As a 2026 EDSAFE Women in AI Fellow, I see this as one of the most significant blind spots in education right now. We are teaching students about carbon footprints, conservation, and the SDGs in one lesson, and in the very next lesson assigning resource-intensive generative AI tasks with zero environmental literacy attached. That is not progressive pedagogy. That is institutional greenwashing, and our students deserve better.

What does responsible AI education look like in practice? In my classroom, students do not simply use AI, they audit it. When an AI generates a response, that output becomes the raw material for critical work: students identify factual errors, flag algorithmic bias, check data against primary sources, and rewrite the content in their own voice with their own reasoning. They also evaluate the tool itself, asking which platform they are using, what its Environmental Impact Rating is, whether the company has disclosed any sustainability commitments, and whether this task genuinely required a generative model or whether a simpler, lighter-weight tool would have met the same learning need.

This is AI literacy that is fit for purpose: students who understand prompt engineering and data privacy, yes, but also students who understand that every click activates a physical, resource-consuming global infrastructure, and that thoughtful citizens ask whether that cost is justified before they incur it.

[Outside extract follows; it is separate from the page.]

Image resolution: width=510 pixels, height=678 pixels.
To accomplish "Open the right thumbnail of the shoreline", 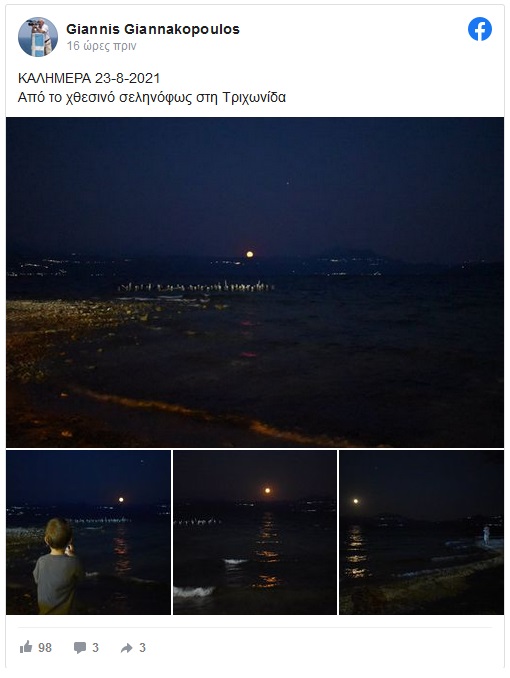I will tap(421, 532).
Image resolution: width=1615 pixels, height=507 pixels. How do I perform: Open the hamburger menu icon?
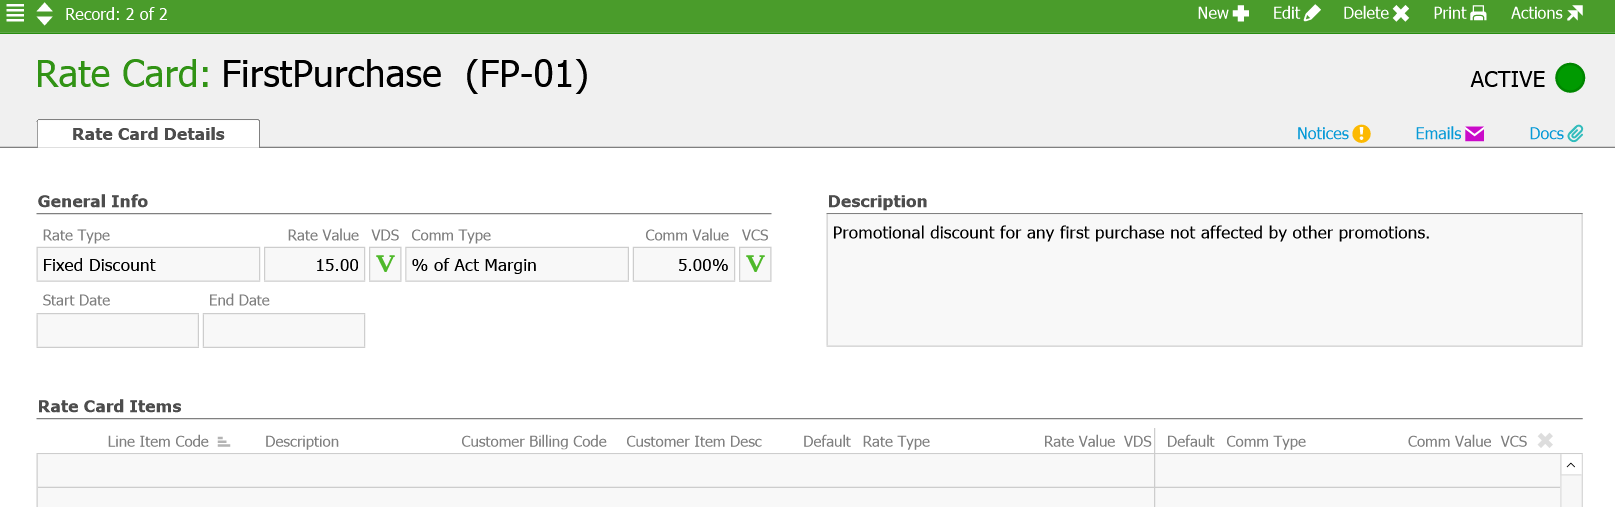[x=15, y=13]
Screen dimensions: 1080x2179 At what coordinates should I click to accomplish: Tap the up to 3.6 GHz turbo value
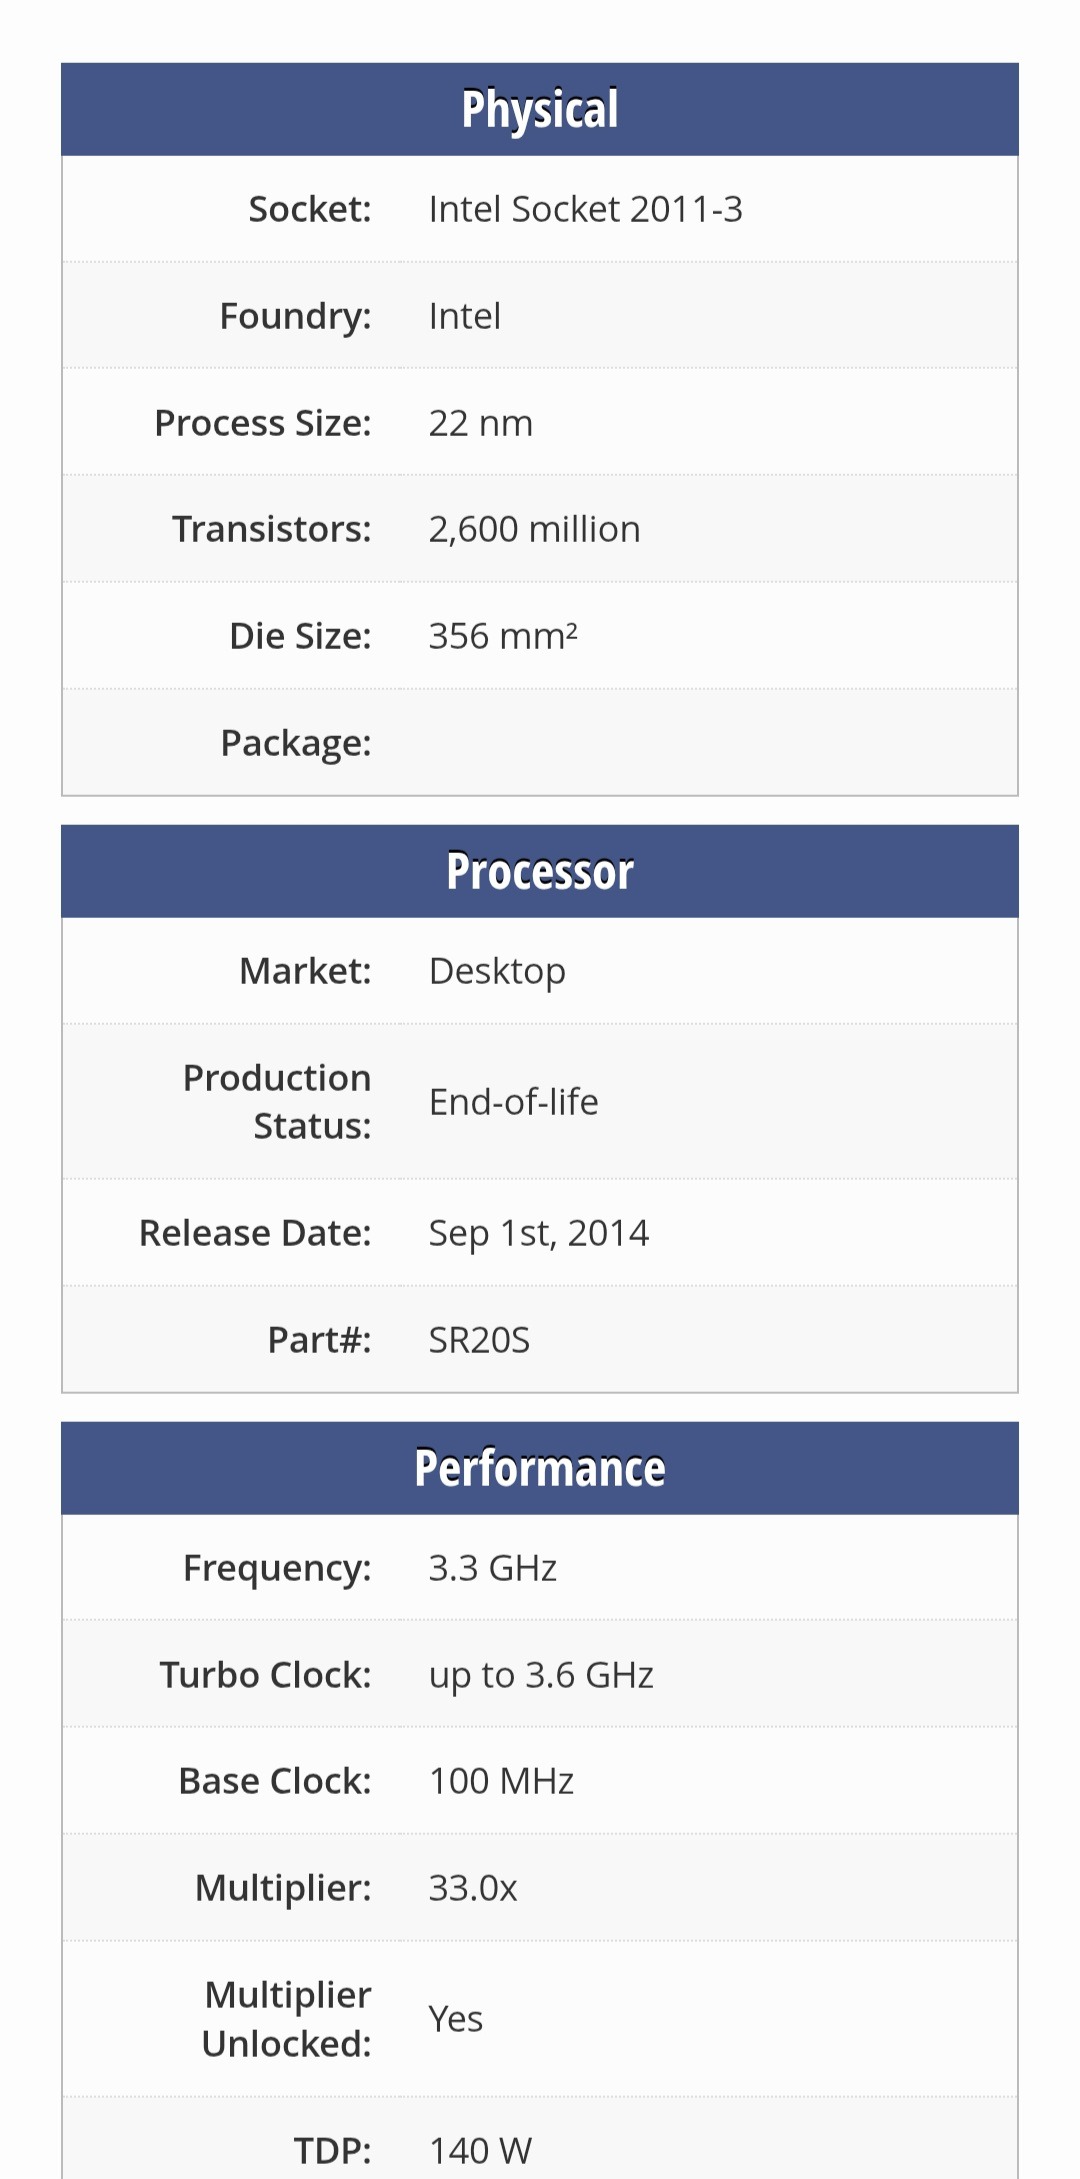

The goal is not a generation of students who can type prompts fluently. It is a generation of leaders who can critically evaluate when AI should be used, when it should not, which tools carry the least cost for the most value, and how to hold the companies building these tools accountable for transparency.

(For a fuller, data-driven breakdown of the environmental and ethical dimensions discussed here including specific Environmental Impact Ratings for the tools commonly used in schools, I’d encourage readers to explore my feature article: The Hidden Cost of the Classroom AI Revolution: What Educators Need to Know)

  1. Looking back on your journey as an educator, what lessons have had the greatest impact on your teaching philosophy, and what advice would you offer to educators aspiring to make a lasting difference in their students’ lives?

My journey began in Bulawayo, Zimbabwe, where I taught across government, private, and mission schools before sharpening my Monitoring and Evaluation (M&E) skills as an intern for Family Impact. I have since lived and taught in Qatar and the UAE, which revealed one absolute truth: education is a messy, beautiful, relational business. It is vital to maintain consistent interactions through clear boundaries and rules, teaching responsibility by holding students accountable early. Ultimately, we must remember my favourite quote: “Each child’s life is alike a blank piece of paper upon which we all leave a mark.” Let us hold the pens with love, consistency, and a commitment to keeping curiosity alive.